Regional variations of rates and determinants of drug resistance mutations in people failing first-line therapy for HIV-1: a substudy from the D2EFT phase 3b/4 clinical trial.

Obeng, Billal Musah; Hutchinson, Jolie; Shaik, Ansari; Chetchotisakd, Ploenchan; Azwa, Iskandar; Wulan, Wahyu Nawang; Kumarasamy, Nagalingeswaran; Wolff, Marcelo et al. · Clin Infect Dis · 2026

cross_sectional · Level IV

Where this comes from

Abstract

D²EFT (Dolutegravir and Darunavir Evaluation in Adults Failing Therapy) was a phase 3b/4 randomized clinical trial designed to assess second-line treatment options systematically. This sub-study evaluated the distribution of drug resistance mutations (DRMs) before treatment randomisation in individuals failing first-line therapy. From a total of 826 participants across 14 countries, 727 sequences that covered the pr-rt-int (700), pr-rt (24), and rt (3) were analyzed for drug resistance. Sequences were submitted to the Stanford HIV drug resistance database to detect DRMs and assign subtypes. By adjusting for country and ART regimen, we assessed the association between DRMs and country and reported DRMs. Subtype C of HIV-1 accounted for most (59.3%) infections. There were extraordinarily high rates of high-level resistance to 3TC and FTC, both at 88.3%, and for EFV and NVP, at 92.8% and 96.8%, respectively.

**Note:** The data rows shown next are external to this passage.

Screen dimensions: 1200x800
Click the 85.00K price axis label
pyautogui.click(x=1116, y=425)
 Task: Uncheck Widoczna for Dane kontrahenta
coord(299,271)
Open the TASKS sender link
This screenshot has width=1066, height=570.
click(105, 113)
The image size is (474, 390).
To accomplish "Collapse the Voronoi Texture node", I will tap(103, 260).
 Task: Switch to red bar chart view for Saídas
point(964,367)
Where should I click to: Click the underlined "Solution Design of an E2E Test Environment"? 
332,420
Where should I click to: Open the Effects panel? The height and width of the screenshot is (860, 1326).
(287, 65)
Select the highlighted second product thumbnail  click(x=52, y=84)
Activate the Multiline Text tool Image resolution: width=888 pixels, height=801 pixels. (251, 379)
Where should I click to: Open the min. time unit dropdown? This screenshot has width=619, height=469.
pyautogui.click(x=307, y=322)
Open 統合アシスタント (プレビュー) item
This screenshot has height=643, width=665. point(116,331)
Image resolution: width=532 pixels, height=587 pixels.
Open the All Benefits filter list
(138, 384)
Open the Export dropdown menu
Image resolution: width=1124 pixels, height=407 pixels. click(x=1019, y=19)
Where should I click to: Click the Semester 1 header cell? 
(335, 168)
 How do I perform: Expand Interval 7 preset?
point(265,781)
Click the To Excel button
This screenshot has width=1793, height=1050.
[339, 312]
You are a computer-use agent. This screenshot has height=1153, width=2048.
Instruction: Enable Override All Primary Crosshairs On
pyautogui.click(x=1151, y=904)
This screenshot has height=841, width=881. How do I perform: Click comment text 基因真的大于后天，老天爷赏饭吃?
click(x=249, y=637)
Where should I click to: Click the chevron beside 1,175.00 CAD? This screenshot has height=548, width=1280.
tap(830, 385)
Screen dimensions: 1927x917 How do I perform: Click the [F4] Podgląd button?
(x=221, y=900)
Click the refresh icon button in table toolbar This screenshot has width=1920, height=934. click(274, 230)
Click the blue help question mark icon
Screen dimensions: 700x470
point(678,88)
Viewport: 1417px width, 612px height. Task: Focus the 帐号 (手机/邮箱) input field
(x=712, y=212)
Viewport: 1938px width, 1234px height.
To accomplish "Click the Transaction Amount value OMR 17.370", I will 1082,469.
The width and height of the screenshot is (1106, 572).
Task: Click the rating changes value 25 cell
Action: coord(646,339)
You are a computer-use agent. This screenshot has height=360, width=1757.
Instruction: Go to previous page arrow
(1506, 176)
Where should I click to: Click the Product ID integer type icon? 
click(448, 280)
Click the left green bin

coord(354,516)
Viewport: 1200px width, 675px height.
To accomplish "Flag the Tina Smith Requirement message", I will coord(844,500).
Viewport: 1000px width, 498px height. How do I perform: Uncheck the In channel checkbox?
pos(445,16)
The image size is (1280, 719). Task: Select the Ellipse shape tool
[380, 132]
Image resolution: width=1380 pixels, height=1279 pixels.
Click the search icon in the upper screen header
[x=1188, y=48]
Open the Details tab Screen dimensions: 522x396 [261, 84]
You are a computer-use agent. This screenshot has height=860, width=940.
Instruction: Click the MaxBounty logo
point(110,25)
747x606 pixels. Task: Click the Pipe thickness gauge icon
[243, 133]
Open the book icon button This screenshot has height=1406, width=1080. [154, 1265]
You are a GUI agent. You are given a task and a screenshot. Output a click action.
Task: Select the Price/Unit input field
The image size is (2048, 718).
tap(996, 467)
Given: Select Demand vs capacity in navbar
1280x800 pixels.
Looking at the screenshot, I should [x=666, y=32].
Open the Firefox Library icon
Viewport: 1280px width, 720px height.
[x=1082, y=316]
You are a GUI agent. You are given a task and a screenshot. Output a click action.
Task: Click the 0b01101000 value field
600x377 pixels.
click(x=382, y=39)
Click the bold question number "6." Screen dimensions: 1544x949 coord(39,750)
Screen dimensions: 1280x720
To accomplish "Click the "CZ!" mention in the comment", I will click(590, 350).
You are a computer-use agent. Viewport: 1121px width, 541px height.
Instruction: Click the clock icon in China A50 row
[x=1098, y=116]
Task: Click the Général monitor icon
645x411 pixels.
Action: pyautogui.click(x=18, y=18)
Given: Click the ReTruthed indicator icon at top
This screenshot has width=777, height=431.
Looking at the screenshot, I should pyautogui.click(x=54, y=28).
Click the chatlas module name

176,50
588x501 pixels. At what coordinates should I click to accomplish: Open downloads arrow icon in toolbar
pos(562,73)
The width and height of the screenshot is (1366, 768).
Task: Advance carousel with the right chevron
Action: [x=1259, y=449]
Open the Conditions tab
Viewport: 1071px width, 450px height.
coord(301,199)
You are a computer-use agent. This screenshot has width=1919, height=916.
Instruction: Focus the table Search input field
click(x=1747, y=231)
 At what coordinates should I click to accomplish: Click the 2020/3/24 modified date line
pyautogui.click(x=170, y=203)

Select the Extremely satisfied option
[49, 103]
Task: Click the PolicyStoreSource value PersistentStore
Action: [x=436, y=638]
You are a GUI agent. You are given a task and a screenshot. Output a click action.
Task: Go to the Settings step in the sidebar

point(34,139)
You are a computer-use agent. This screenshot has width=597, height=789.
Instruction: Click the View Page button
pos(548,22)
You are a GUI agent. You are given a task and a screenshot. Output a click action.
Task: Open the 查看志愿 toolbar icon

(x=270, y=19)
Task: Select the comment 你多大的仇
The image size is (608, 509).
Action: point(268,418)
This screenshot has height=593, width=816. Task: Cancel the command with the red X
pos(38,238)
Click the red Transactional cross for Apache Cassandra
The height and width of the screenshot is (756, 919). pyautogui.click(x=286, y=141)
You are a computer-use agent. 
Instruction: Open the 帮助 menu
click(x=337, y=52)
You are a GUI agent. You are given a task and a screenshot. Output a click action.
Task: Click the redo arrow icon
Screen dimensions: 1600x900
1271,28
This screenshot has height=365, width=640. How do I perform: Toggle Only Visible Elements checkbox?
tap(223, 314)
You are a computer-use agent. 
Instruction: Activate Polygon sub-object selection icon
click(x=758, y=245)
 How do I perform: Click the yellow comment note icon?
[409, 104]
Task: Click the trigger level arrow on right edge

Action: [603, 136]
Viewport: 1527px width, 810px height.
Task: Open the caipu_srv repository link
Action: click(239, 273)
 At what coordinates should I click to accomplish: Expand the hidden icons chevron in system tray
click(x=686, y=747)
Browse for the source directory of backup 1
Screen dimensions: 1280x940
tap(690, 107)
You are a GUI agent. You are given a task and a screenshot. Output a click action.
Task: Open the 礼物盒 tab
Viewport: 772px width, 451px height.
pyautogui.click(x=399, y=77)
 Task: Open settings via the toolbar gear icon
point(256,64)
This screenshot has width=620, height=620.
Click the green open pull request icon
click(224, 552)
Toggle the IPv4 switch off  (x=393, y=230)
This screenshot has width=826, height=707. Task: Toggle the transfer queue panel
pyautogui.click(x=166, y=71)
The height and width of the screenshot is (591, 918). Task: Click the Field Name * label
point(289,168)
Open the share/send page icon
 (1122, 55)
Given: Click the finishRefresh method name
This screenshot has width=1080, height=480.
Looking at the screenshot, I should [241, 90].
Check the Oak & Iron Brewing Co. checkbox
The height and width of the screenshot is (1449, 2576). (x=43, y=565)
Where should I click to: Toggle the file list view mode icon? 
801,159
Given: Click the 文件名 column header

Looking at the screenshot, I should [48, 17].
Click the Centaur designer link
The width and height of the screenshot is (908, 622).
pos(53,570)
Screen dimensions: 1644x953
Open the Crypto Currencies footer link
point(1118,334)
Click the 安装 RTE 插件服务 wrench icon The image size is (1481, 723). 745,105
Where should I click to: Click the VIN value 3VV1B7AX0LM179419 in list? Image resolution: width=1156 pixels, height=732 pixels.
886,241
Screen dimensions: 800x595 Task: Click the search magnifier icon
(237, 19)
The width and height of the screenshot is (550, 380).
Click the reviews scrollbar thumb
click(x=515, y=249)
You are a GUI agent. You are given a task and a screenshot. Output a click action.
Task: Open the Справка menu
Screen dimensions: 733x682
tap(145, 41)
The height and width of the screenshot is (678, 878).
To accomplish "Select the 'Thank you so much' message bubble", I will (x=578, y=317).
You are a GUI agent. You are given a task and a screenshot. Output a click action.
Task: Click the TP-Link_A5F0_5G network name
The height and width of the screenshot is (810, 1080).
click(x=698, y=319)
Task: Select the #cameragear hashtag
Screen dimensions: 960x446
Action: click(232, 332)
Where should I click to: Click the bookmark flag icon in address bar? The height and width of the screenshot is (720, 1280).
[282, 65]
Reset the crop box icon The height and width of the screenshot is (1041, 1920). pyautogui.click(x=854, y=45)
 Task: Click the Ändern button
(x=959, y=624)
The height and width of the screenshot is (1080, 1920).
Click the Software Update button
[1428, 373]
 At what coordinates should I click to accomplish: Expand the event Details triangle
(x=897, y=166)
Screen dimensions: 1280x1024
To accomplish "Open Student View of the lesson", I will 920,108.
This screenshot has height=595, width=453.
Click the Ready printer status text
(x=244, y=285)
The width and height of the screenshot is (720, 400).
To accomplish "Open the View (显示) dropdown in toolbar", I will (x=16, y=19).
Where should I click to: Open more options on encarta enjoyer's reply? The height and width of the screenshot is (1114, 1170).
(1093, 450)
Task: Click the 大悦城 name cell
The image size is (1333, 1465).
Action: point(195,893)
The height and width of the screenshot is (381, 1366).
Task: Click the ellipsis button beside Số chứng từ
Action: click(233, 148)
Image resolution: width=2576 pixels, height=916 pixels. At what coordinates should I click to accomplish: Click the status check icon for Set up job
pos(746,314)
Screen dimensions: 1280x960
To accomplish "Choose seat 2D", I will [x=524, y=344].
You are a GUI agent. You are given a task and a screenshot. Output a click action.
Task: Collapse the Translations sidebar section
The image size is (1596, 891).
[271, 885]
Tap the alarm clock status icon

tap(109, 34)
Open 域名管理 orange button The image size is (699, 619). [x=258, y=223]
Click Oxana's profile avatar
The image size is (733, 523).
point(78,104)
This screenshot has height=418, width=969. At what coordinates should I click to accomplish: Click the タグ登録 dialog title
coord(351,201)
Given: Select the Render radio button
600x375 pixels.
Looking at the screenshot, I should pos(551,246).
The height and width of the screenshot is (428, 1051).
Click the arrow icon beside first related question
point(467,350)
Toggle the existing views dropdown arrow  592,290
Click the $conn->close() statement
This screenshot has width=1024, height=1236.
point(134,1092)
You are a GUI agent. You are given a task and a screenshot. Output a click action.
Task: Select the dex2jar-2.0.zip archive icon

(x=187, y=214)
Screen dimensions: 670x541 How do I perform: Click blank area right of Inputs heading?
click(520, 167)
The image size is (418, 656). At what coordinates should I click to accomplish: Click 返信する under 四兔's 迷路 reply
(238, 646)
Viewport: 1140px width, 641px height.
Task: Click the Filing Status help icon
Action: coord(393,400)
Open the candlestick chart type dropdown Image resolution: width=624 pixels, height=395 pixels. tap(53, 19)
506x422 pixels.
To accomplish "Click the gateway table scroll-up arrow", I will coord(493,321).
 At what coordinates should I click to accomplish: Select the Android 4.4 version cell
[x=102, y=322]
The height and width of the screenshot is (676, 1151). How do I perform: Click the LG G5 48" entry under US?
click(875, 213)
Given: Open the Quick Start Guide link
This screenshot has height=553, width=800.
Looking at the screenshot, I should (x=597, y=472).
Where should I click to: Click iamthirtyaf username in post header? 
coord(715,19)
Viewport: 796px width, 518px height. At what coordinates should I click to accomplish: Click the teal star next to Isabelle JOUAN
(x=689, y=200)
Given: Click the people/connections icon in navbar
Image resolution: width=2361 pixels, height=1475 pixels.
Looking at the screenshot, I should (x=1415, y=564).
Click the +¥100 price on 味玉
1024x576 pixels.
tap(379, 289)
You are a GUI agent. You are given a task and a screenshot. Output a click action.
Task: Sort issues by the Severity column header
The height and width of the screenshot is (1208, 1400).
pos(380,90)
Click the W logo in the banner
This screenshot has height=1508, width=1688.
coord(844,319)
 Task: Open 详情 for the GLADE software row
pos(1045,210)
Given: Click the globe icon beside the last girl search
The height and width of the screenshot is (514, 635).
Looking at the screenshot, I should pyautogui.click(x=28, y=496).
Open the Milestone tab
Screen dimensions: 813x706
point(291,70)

On average, nucleoside reverse transcriptase inhibitors (NRTI) mutations had the highest occurrence across countries with M184V/I detected in 86.2% of the samples, while the highest proportion of non-nucleoside reverse transcriptase inhibitors (NNRTI) mutations was K103N at 57.8%. K103N had an increased likelihood of occurrence in African and South American countries (p<0.05). Participants with prior exposure to a ZDV-containing regimen had an increased likelihood of T215F/Y mutations 6.80[2.59, 17.86], while those with NVP/RPV exposure had a decreased likelihood of K103N mutation 0.29[0.15, 0.56]. The regional specificity of mutations underscores the dynamic nature of HIV-1 drug resistance patterns and the importance of monitoring and understanding local mutation profiles.